The play’s European premiere surely benefits from an incredible cast, with stars and heavyweights carrying the heaving abundance of the play’s complexity. Bennet plays legendary critic Kenneth Tynan splendidly, and was possibly my favourite of the night; he carries his awkwardness with precision, all New York ease and self conscious of his stammer. Ford’s Plowright was a little bland at times, too nice for a world in which Olivier exists, but she also exudes an elegance and a strength that prevented her character from wilting under the forceful presences of Pendleton’s Welles and Olivier. Hodgkinson, as the play’s eponymous Orson, turned out a performance that was tragic, humorous and exhausting to watch. Your eyes could hardly leave his heaving form, strutting belly-first about the stage and delivering his monologues with a masterful Anglo-American drawl. It was an electrifying performance, and one left with the impression that at times he had transfigured into the Falstaff of his Chimes at Midnight, stultified by the rejection of his king but a blustering force of nature nonetheless. Lukis’s Olivier, in comparison, was a bit underwhelming in the beginning of the play – one expects a sort of majestic robustness to accompany the revered name of Olivier, but what emerges is a little stunted, a little too frail. He is witty, but he is also a little, well, boring. He sheds this in the second half of the play, when he butts heads with Orson and he almost becomes the famously imperious Olivier. But he does not bedazzle and entertain as Welles does; his charisma is a little more forced, a little more strained.

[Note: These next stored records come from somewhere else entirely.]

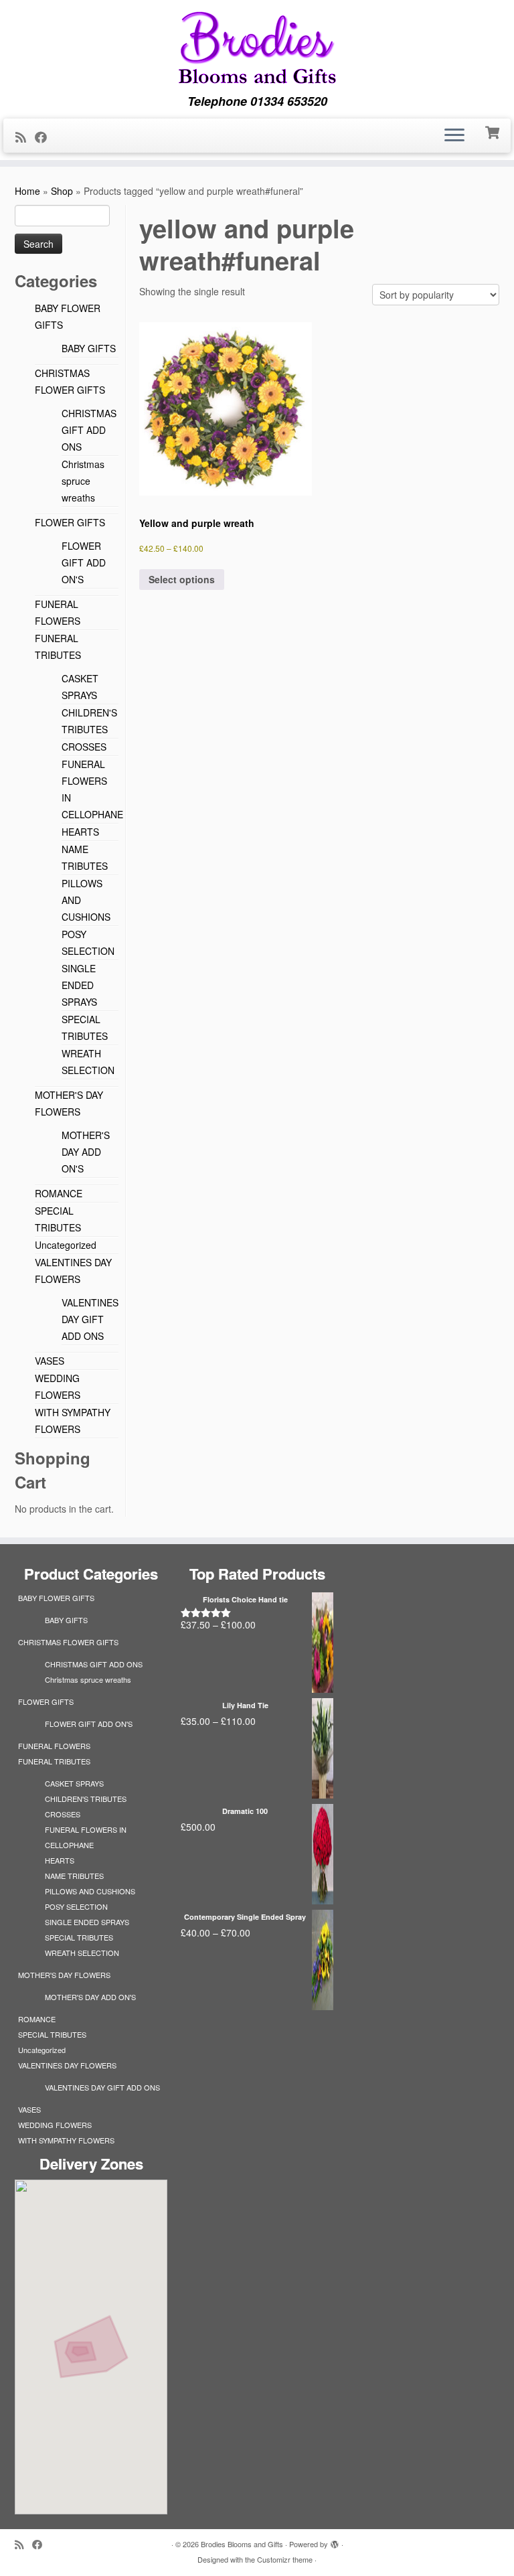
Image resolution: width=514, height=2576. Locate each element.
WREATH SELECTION (82, 1952)
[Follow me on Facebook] (45, 136)
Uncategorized (65, 1245)
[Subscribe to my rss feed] (25, 136)
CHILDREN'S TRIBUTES (85, 1798)
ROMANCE (58, 1193)
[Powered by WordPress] (334, 2541)
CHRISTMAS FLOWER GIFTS (68, 1642)
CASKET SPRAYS (74, 1783)
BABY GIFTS (89, 348)
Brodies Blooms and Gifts (242, 2544)
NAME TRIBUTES (74, 1875)
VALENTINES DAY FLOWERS (67, 2065)
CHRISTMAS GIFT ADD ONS (89, 429)
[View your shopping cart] (493, 131)
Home (27, 191)
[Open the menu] (454, 136)
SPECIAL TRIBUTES (79, 1937)
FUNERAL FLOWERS (54, 1745)
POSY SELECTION (76, 1906)
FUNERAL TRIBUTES (54, 1761)
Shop (62, 191)
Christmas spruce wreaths (83, 480)
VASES (49, 1360)
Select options (182, 579)
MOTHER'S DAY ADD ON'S (86, 1151)
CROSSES (84, 746)
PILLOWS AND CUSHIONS (90, 1891)
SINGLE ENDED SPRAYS (79, 985)
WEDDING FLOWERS (55, 2124)
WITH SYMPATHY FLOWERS (66, 2140)
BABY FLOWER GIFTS (56, 1597)
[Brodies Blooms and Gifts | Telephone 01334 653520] (257, 47)
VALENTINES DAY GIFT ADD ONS (90, 1319)
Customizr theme (285, 2559)
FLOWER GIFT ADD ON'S (84, 562)
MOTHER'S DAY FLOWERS (64, 1974)
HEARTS (80, 831)
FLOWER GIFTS (70, 522)
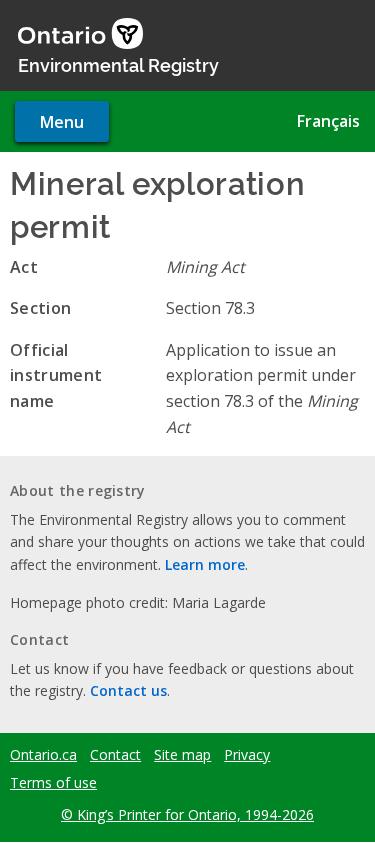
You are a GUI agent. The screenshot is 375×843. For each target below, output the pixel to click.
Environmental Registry (118, 64)
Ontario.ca (43, 755)
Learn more (205, 564)
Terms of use (53, 783)
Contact (115, 755)
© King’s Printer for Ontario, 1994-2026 (187, 814)
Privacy (247, 755)
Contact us (128, 690)
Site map (182, 755)
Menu (62, 122)
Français (328, 121)
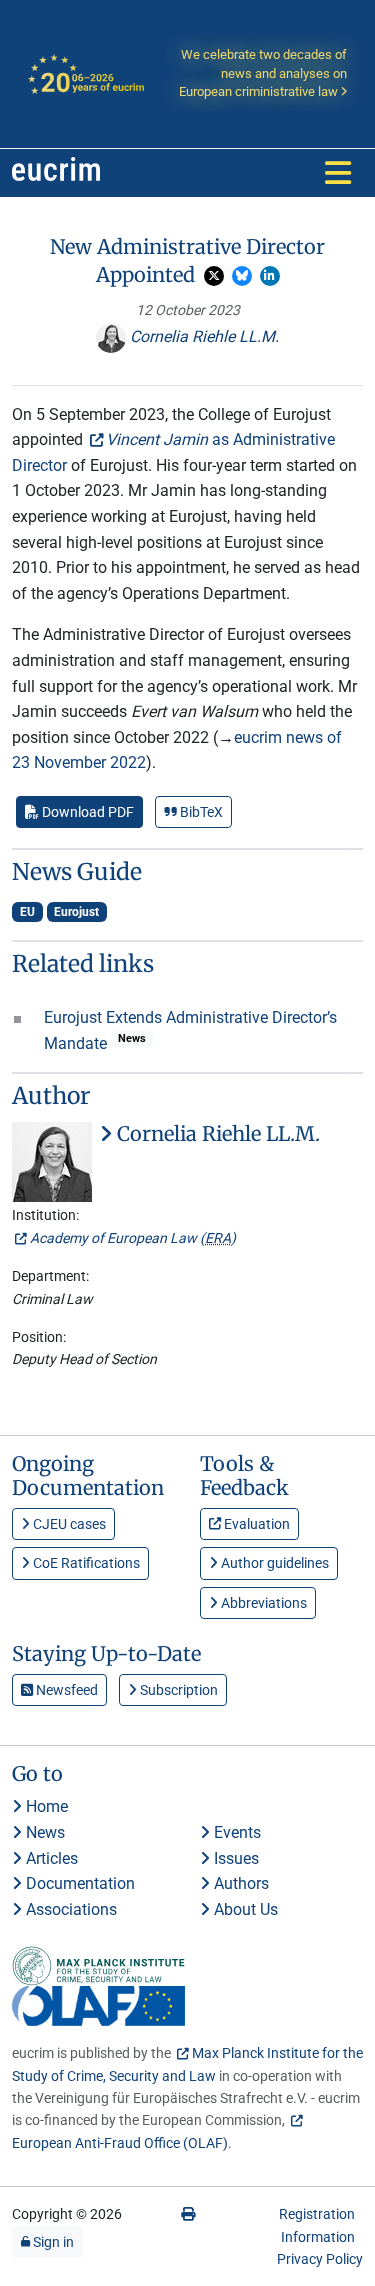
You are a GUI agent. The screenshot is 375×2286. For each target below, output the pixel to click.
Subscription (177, 1690)
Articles (50, 1858)
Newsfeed (65, 1690)
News (43, 1832)
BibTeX (200, 812)
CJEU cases (68, 1524)
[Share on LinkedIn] (270, 276)
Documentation (78, 1883)
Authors (239, 1883)
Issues (234, 1858)
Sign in (52, 2242)
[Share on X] (214, 276)
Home (45, 1806)
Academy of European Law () (133, 1238)
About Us (244, 1909)
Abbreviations (262, 1603)
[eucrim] (56, 173)
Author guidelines (273, 1563)
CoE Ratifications (85, 1563)
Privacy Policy (320, 2259)
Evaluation (255, 1524)
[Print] (188, 2214)
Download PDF (86, 812)
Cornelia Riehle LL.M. (202, 336)
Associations (69, 1909)
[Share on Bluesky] (242, 276)
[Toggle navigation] (338, 173)
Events (235, 1832)
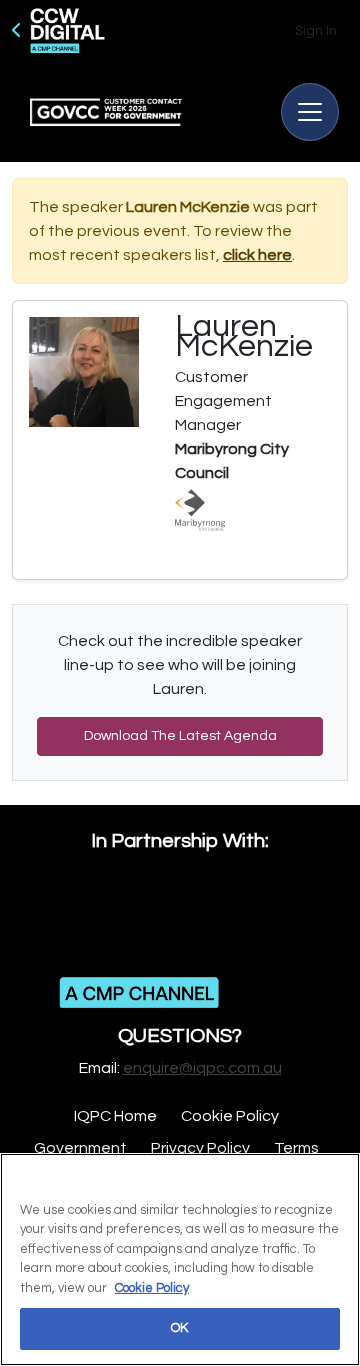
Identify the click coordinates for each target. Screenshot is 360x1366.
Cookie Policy (230, 1116)
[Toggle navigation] (310, 112)
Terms (296, 1148)
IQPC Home (115, 1116)
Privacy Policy (200, 1148)
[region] (180, 1259)
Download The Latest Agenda (180, 736)
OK (179, 1328)
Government (80, 1148)
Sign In (316, 31)
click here (257, 255)
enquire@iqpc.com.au (202, 1068)
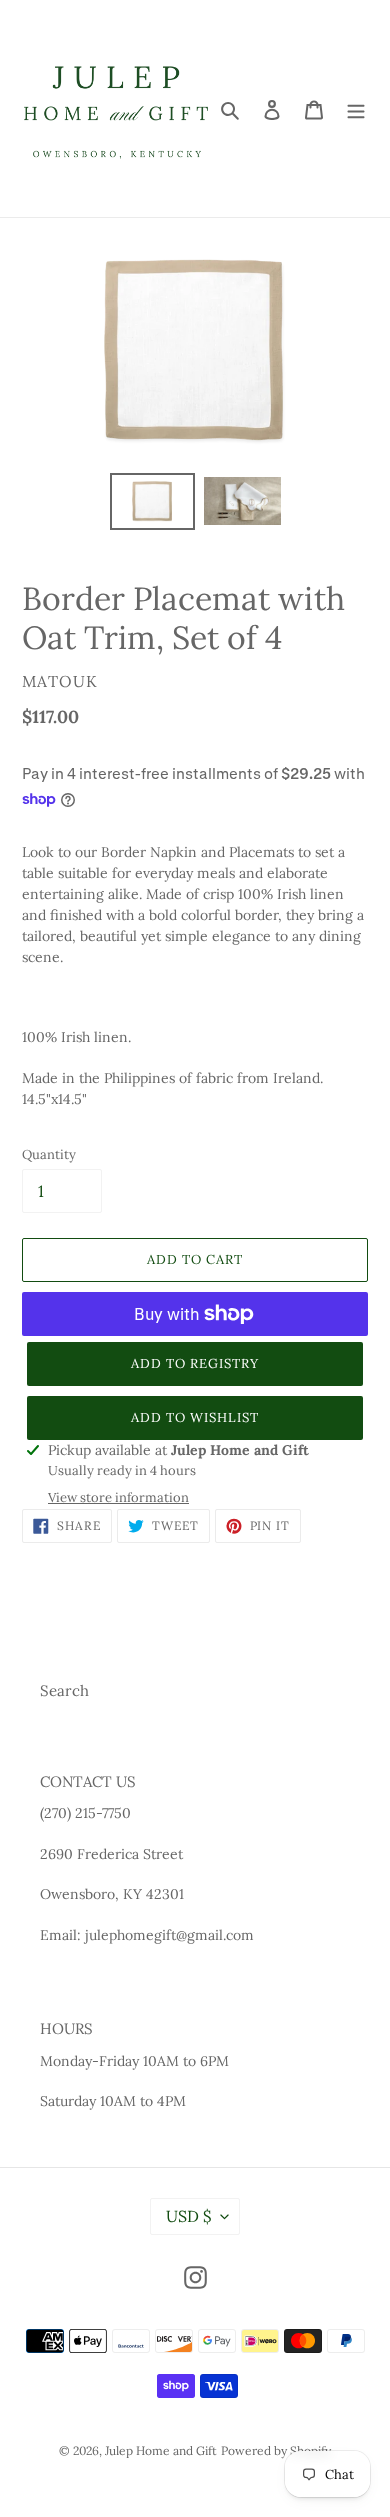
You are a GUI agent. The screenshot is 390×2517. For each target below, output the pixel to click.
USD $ (188, 2216)
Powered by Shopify (276, 2450)
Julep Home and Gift (161, 2450)
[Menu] (356, 108)
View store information (118, 1497)
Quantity (49, 1154)
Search (64, 1690)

This play is obsessed with legend and celebrity, and trawls the folly of it. Welles and Olivier are both focussed on returning to their own legends, or perhaps to a place where they can surpass their own legends. When Welles and Olivier talk about their Shakespearean careers, they do not invoke the comedies but the kings: the Henrys, the beast general Othello, and (most importantly) Macbeth, who was both king and monster. They are creatures of ambition and vulnerable egos the size of mountains, but the world is moving on and they are stuck in nostalgia. Welles wants back to a time when he wasn’t haunted by the spectre of Citizen Kane, and Olivier wants his youth and kingly majesty back. They hate each other and use their stories as weapons against each other – who had the most success before he became a hasbeen? Success is a bludgeon with which to topple your rival. Both characters are suffused with the same tragedy and fear of Shakespeare’s kings, constantly looking back to the past with grasping fingers even as the present whizzes by.

Which is where Vivien Leigh comes in. She is barely present in the play but she pervades it, haunts the peripheries until she explodes on the scene in the play’s climax. Amidst the entire cast, Leigh is the only one who does not seem to aged or left the bosom of Hollywood, she still dazzles the eye – Welles has gained weight, Olivier is grayed and decked out in a banker’s clothes, Joan is plain and Tynan faded with illness. Leigh is still all red-lipped classic Hollywood seduction poured into a little black dress – Bellman’s performance was impressive, a complex layered act that was manic and charming all at once. Leigh is constantly invoked, called “she,” “Scarlet O’Hara,” “Lady Macbeth,” “Cleopatra” and she becomes a woman out of legend, her career subsuming her entire being; she epitomises all that Welles and Olivier have lost and continue to strive for. But she is that past given form, more legend than person, and clinically insane, and the characters all understand the implicit message that to look back is madness.